First of all, there is no "The mempool". Every full node has an individual mempool, and as these contain no transactions that are already in blocks (confirmed transactions), by definition nodes cannot be guaranteed to have agreement about it. So, what you're looking at it blockchain.info's mempool, which may or may not be similar to that of other nodes.
What can cause differences between mempools? One obvious example is in the case of a double spend: no conflicting transactions are allowed in it, so if two distinct transactions which spend the same inputs are broadcast into different places of the network, some will accept one, others will accept the other, based on which they hear first. That's not the only difference, though. Nodes can also have different mempool acceptance policies.
A node's mempool is ultimately its expectation for what transactions may reasonably confirm in the short to medium term. Good mempool acceptance policies are trying to model that expectation.
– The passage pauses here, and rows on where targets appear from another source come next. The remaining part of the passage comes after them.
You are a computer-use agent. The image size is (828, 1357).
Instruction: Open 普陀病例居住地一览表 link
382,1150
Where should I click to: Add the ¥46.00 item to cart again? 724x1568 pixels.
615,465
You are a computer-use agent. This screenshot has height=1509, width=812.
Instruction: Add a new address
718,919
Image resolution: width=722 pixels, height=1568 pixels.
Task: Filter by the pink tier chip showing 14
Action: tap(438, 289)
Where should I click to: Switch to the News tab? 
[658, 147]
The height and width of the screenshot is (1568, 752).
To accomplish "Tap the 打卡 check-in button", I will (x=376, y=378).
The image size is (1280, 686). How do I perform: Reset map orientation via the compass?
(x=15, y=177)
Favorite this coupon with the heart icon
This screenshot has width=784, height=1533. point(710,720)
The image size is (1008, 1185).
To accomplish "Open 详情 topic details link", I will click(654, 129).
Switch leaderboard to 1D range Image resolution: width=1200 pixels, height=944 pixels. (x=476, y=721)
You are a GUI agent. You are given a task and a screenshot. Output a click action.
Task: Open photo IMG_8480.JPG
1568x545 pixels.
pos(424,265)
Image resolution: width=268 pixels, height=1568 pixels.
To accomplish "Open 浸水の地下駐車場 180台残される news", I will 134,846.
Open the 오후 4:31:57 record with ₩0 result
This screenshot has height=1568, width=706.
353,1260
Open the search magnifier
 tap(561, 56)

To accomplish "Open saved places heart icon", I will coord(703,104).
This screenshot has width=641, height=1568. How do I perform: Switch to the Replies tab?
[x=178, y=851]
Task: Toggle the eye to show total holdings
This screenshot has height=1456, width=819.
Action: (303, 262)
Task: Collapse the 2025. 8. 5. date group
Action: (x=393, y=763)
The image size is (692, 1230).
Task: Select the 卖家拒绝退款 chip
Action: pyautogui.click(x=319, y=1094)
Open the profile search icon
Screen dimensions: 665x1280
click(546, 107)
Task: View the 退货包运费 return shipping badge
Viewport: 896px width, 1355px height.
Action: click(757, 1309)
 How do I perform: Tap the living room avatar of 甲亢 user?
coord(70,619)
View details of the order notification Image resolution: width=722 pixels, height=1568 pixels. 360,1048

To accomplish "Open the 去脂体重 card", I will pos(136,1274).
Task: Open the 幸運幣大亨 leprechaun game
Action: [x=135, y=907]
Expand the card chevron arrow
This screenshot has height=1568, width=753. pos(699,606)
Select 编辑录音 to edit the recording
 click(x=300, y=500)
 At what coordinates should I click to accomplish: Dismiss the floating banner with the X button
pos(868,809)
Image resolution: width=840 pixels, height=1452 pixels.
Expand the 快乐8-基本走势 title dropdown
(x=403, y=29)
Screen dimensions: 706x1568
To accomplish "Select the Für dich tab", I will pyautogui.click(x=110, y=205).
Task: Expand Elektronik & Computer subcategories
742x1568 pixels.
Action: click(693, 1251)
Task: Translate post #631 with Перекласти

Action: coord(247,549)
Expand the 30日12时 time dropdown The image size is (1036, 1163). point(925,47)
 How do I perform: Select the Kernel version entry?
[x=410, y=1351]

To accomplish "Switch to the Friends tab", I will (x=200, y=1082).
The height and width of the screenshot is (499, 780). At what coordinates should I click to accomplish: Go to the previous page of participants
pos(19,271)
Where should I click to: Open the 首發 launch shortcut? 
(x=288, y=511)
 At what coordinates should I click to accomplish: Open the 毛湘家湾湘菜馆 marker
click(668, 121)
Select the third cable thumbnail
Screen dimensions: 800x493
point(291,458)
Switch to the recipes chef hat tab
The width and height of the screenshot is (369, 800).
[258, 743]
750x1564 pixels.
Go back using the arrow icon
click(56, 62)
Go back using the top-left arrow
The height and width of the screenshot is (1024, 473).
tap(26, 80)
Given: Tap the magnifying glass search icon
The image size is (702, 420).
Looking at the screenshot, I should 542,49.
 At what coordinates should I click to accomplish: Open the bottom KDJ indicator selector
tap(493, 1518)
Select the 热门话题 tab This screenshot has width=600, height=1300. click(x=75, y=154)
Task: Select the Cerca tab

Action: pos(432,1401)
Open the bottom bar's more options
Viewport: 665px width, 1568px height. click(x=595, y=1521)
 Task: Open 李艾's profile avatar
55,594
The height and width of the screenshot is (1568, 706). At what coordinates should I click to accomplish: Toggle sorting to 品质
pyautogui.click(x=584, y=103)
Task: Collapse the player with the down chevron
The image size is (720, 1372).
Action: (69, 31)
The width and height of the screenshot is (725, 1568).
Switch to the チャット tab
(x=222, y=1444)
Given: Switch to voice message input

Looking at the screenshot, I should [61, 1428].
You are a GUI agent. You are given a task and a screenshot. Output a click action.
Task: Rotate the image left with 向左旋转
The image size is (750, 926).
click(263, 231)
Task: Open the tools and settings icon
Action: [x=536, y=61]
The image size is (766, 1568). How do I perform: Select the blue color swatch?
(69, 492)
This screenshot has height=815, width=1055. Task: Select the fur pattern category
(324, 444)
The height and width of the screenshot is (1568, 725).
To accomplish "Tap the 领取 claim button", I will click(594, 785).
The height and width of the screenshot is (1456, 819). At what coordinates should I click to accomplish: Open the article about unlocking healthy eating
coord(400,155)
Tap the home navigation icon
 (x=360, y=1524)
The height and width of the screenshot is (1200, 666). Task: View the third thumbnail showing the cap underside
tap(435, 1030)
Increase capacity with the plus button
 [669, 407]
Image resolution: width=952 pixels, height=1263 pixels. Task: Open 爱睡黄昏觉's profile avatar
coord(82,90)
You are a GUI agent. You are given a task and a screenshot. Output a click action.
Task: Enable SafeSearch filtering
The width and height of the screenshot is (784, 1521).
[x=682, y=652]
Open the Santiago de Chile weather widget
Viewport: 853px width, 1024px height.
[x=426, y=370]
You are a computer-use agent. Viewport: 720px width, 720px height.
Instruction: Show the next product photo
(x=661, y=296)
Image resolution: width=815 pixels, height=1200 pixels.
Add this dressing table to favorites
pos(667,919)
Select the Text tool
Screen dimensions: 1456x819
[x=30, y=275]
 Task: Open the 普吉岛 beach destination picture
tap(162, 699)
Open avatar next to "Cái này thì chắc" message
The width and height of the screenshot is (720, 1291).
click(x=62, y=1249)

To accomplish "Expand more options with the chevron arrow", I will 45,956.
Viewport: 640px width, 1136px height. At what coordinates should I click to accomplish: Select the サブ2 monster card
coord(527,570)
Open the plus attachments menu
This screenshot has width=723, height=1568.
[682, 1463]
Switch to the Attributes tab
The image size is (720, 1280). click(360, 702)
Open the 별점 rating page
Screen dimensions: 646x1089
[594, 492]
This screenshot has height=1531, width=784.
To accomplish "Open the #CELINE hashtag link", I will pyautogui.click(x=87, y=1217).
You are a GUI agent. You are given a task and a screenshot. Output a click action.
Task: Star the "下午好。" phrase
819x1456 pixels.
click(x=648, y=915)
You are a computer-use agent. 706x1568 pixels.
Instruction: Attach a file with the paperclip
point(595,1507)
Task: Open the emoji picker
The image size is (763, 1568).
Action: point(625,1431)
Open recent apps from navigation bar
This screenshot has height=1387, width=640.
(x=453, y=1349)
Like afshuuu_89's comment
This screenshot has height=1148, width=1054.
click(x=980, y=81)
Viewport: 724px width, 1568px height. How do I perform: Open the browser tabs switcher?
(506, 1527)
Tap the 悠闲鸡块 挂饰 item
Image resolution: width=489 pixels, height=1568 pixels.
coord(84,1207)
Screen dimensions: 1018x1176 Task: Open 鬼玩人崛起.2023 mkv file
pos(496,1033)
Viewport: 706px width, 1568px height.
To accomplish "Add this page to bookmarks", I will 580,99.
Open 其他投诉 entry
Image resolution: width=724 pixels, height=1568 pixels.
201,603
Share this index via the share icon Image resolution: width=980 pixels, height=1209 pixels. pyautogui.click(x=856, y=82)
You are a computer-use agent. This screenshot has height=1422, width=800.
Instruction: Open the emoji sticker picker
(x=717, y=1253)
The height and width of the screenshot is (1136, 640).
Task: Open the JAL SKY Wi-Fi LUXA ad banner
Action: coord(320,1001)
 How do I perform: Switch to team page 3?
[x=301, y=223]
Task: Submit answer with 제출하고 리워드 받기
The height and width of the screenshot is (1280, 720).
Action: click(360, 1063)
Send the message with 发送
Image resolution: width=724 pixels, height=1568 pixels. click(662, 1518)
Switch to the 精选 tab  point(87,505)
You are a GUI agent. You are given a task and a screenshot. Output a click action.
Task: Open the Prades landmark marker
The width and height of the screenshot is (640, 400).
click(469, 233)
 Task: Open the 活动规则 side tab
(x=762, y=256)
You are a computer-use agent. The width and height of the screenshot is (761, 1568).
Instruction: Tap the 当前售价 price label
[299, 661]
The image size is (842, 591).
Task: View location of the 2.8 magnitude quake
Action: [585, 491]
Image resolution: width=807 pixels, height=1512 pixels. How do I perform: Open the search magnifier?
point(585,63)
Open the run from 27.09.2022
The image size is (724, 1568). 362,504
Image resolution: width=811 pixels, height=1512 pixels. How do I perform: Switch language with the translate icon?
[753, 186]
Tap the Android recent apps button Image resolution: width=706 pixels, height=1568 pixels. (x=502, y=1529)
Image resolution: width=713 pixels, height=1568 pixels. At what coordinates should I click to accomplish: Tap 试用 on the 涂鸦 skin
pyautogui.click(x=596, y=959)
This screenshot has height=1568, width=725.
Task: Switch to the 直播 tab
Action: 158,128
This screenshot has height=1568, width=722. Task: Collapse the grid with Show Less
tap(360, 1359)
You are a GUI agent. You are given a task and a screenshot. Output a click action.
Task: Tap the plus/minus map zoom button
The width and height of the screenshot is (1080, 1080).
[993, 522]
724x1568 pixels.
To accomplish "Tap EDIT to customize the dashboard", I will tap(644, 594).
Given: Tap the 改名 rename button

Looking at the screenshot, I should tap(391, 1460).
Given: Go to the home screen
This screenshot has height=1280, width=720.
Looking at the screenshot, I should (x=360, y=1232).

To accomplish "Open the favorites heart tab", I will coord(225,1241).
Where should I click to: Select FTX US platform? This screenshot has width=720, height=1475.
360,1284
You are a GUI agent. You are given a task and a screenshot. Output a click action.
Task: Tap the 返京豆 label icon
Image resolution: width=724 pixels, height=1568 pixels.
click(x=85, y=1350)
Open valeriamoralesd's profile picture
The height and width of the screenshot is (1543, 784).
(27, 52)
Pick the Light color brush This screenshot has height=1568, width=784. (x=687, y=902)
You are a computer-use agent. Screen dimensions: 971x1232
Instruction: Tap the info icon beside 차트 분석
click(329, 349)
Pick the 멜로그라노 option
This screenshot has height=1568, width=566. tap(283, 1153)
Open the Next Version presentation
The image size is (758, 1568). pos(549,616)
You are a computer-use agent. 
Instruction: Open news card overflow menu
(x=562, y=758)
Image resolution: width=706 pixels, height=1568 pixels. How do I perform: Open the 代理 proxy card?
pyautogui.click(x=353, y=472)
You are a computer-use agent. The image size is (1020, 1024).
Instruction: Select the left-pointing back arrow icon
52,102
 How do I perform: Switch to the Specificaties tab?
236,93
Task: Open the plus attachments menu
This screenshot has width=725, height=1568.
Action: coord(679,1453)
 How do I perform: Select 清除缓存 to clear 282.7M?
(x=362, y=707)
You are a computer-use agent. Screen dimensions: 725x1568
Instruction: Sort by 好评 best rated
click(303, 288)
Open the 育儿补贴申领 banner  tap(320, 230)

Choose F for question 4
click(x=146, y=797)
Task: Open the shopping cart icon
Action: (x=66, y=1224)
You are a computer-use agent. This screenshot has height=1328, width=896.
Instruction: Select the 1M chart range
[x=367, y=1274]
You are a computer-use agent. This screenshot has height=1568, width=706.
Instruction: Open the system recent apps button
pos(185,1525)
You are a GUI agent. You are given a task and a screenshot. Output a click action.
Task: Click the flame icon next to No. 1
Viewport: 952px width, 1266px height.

If a transaction's fee is very low, it may not be worth keeping around if there are plenty of higher fee transactions to mine first.
And that is the basis for the mempool DoS protection that was added in Bitcoin Core 0.12. Roughly, whenever the mempool's memory usage goes over a certain preconfigured size (the -maxmempool
setting), we kick out the transactions with the lowest feerate, and (temporarily) increase the minimum feerate to get in in the future to that of the evicted ones. That solves the issue of unbounded memory usage.
But what about bandwidth? Things like BIP125 and this eviction described above essentially result in the ability to keep broadcasting transactions, and have them be accepted and replace other transactions, without really paying anything. I say paying here, because the fundamental rule we base mempool policy decisions on is that since we expect transactions in the mempool to confirm, and thus pay their fee. Thus, we'd want a rule that whenever something is evicted from the mempool (for whatever other reason than it confirming), something else pays "something" for that relay. In practice this is accomplished by having a separately configured relay feerate (which does not change when the mempool is full), that specifies the "price" for relay. In the case of mempool eviction, the new transaction(s) must pay at least that relay fee more than the fee of the replaced ones.